Fabergé firm

The history

The Founder of the Fabergé firm - Peter Carl Faberge was born in Russia in Saint Petersburg on May 30, 1846. Russian German by origin, the owner of Fabergé firm, that was one of the leading jewellery companies in Russia in the 19th century since 1872. His father — Gustav Fabergé, who founded the jewellery firm in St. Petersburg in 1842, originated from the German family with French background, was born in Estonia, and his mother — Charlotte Jungstedt, was the daughter of the Danish artist.

In his youth, Carl Fabergé travelled in Europe. He studied in Dresden primarily, later he studied jewellery business under Joseph Friedman, the Frankfurt jeweller. After that, he returned to Russia. He headed his father's firm in 1870, when he was 24 years old. At first, a small workshop produced jewellery. Business expanded in 1872, more attention was paid to the artistic aspect, specialists developed new technologies of processing metals, invented their own methods of processing gems. The production ramped up and the assortment of the manufectured items was growing rapidly. Separate workshops for gold and silver jewellery production were established. Many skilful masters willingly worked using the models and sketches created in Fabergé workshops. Successful cooperation with workshops and jewellery producing factories such as Holmstrem and Tilman, Perkhin, Reimer, Collin, Rappoport, Alexander ARNE, Stefan Väkevä etc developed.

After the stunning success at the all-Russian artistic-industrial exhibition in 1882 in Moscow, Peter Carl Fabergé received the title of the Supplier of His Imperial Majesty Court. The era of recognition and popularity started for him.

Fabergé firm produced unique presentation gifts, as well as the items created on the Imperial Court order. The first Easter egg - Alexander III gift to his wife was created in 1883. Overall, about 50 Easter eggs were manufectured by Fabergé workshop for the Imperial family. The production of Easter eggs-surprises started there - the eggs with clockwork mechanisms, miniature figures and portrait medallions. The highest technique, richness of decoration, the artists’ skill and imagination was the key to global recognition.

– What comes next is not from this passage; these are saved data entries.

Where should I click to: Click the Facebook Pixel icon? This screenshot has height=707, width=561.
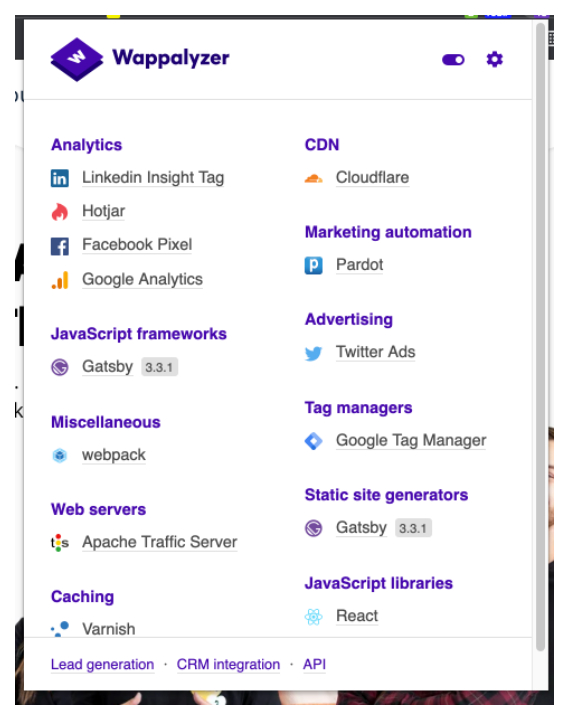60,246
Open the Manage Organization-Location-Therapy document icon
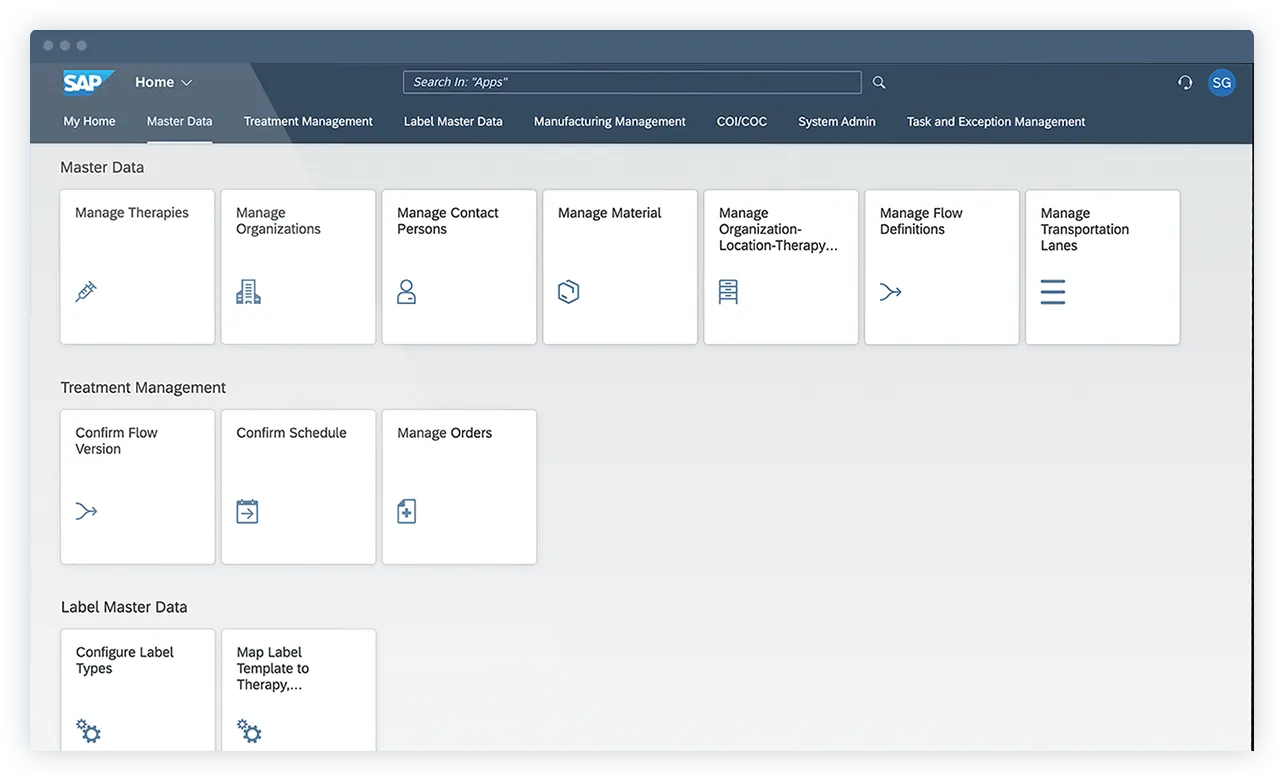The image size is (1284, 780). [x=730, y=291]
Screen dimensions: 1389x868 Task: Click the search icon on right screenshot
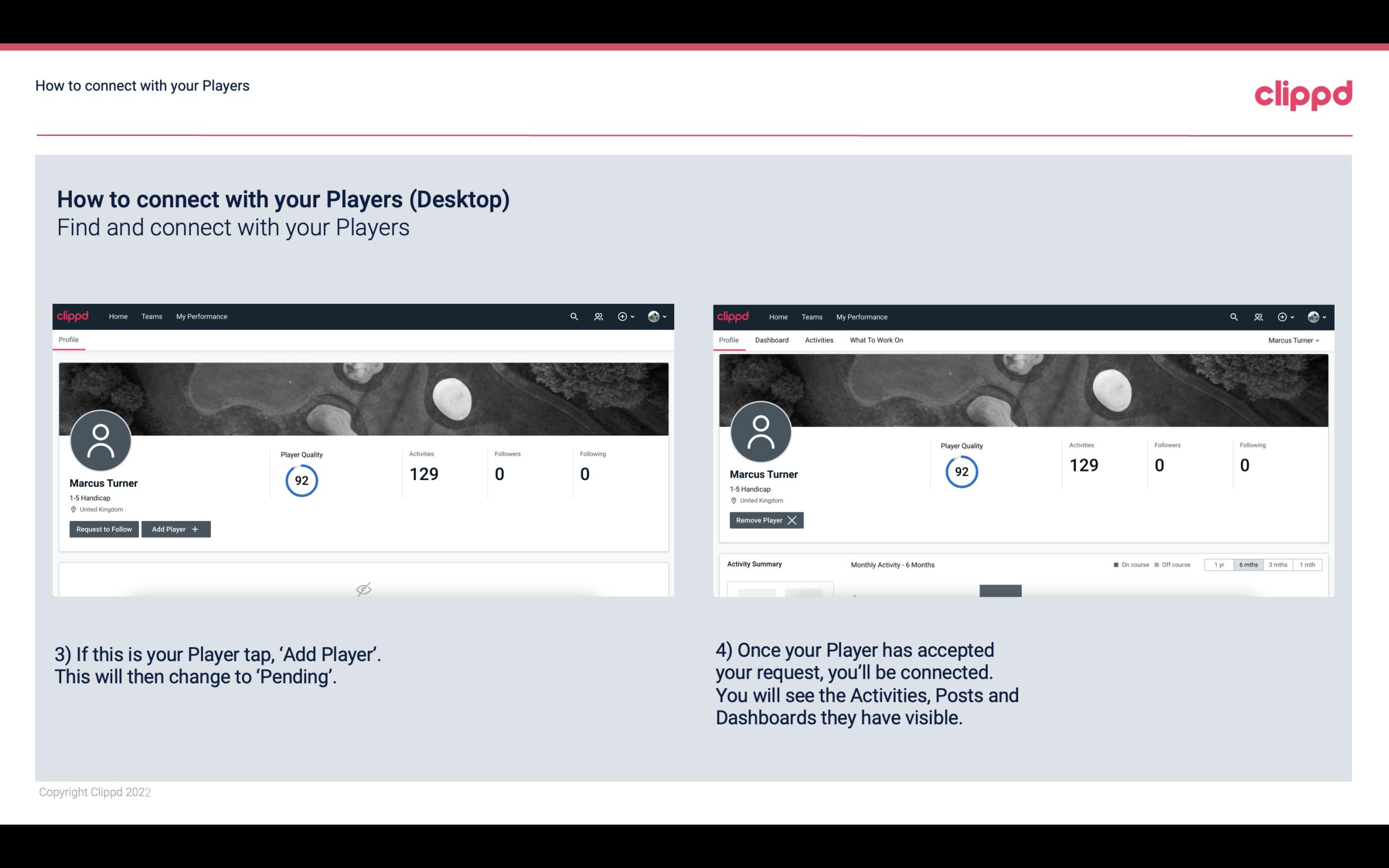tap(1234, 316)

Fabergé firm mainly specialized in manufacturing jewellery up to 1887. Later on, the range of items grew. Silverware, dinner and tea sets and various decorative items were produced. Simultaneously the firm affiliated branch was established in Moscow (factory and shop). Little later, shops in Odessa and London were opened. In 1899-1900's architect Carl Schmidt, the jeweller’s cousin constructed the main building of the Faberge firm in St. Petersburg center. The lower floors were designed for the store and workshops. The family occupied the rest of the building. The items created by Fabergé firm were exhibited at various expositions and always had great success. Thus, Carl Fabergé was titled the Master of Paris Guild of Goldsmiths and was awarded with the Legion of Honour order during the Paris World Exhibition in 1900. All this contributed to the growth of the firm popularity outside Russia - in Europe and America.

Tough time for the firm and its owner began immediately after the October Revolution. All workshops were closed; the Bolsheviks nationalized the equipment, stocks of materials and ready-made items. By the end of 1918 Carl Fabergé managed to go abroad – primarily to Riga and then to Germany. Otherwise, his arrest was inevitable. The family life in Europe was not easy - people were recovering from the turmoil of the First World War. The Fabergé family lived quite modestly.

Carl Fabergé, who was already over 70, was unable to recover from the hardships and losses of those years. Separated from his motherland, having no chance to continue his favourite business, his health and mental condition steadily deteriorated. According to the memories of his close friends at that time, he used to say, "There is no more life". In spring of 1920, he had a heart attack. The family moved from Germany to the area of Geneva Lake the summer of the same year, hoping that local climate would support his failing health. In a few weeks, on September 24, 1920, having smoked half of the cigar before his death, the world famous master and jeweller, Carl Fabergé died. He was buried in the Grand Jas Cemetery (Cimetière du Grand Jas) in Cannes.